Ever since I was a child, I have always heard about these things from my grown-up family members and honestly, I didn't really care before. I did not really understand it back then why these things are such a big deal to them but now, I know. CRITICISM, GOSSIP and LIES are some of the most deceitful parts of our everyday lives. I have heard a lot of them and I am damn fed up of them. I used to cry because of what other people thought and said about me but now, I realized that crying will not solve any of my issues or even make it ease my pain. They may just be words but they can still cause a lot of damage to the people who use it as a tool or as a weapon for hurting others. It pierces you deep inside, cuts you and leaves an invisible but painful mark.

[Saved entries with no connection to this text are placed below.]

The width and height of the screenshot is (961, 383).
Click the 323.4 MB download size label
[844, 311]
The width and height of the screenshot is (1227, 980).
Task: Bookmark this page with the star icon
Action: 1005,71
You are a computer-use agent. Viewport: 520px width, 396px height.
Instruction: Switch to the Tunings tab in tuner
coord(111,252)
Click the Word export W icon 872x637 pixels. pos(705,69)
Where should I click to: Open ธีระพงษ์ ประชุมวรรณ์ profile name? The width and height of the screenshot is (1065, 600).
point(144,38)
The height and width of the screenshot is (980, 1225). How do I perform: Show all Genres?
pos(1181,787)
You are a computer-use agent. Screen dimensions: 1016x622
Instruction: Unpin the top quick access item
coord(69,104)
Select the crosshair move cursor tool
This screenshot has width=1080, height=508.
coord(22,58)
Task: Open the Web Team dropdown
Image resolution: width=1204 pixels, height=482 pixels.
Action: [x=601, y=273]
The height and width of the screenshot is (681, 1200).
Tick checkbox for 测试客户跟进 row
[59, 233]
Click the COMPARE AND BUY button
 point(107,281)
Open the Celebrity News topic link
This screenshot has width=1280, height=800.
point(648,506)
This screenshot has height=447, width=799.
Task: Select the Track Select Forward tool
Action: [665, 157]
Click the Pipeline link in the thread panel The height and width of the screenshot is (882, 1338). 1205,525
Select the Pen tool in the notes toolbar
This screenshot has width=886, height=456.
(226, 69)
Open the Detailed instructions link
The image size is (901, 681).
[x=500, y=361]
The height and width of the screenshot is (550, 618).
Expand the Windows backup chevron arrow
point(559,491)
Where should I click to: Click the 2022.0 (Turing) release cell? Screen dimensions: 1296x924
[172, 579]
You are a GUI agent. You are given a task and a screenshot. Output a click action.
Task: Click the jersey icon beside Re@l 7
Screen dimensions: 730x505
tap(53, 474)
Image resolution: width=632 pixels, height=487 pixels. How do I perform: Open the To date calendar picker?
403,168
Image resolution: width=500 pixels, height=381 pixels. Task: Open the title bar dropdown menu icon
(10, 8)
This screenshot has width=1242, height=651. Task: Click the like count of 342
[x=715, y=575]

I see a lot of causes why these things are formed…I see the words GREED, ENVY, REVENGE, VENGEANCE and EVIL…They are all linked to the first three words that I have mentioned earlier. I remember when I was younger. I experienced being mistreated by some mean girls in school and they really knew how to hurt a person’s feelings. They said a lot of awful things behind my back. I eventually found out from someone that I just met in school. I was really affected because I have done nothing but good things to these girls. As a matter of fact, I have been like a dog to them. I was loyal and followed whatever they told me to do. And now this is how they repay me??? I used to cry a lot because of that. I am weak…emotionally weak. I cry a lot even up to now, I admit that because I am not ashamed to say so but my emotions always get the worst of me. I am very emotional so after that incident, I felt like I had to do something to them in return. I wanted vengeance. My heart was longing for it but then again, good reigned over evil. I did not do it and instead I picked myself up and decided to simply move on with my life.
I think that even up to this very day, these words still haunt me and not only me but also everyone else. They live among communities, neighborhoods, families, friends, groups, organizations and etc. I do not regret that I did not do the same thing to the people who have criticized, are criticizing or will be criticizing me. Same goes for gossips and lies. I am not pure or perfect but I know that I did not do anything wrong to deserve what happened to me back then. I believe that karma will one day come knocking in their doors and will somehow get them all. I do not need pay back. I believe that it will just come to them. These words have been a part of my life and I can never run or hide from them anymore. I want to but I know that I can’t. I just feel bad because I also do my best to make things better but despite all my efforts, things still don’t go the way you plan them. Life sucks sometimes when you realize these things. I wish I could just make things right sometimes. I really just don’t get it…What’s the point of gossiping about others? For fun, I suppose or maybe for other people’s mere enjoyment or maybe they have a sick sense of humor. I also don’t get why people need to criticize people who have done nothing wrong to them? I accept constructive criticisms but destructive…I don’t think so. I don’t get the point of back stabbing people and saying bad things about them which sometimes consist of 1 percent fact and 99 percent fabricated LIES!!! Why do people do that? I guess we’ll never know. Tell me the answer if you know because frankly some people think that all of this is just a sick joke but to tell you the truth, I am clueless and I am damn serious when I said that people are abusing others without even realizing it. So I suggest that all of us be more vigilant and be more careful because you’ll never know when these words and these people will come to strike you with these weapons. Be strong and good luck!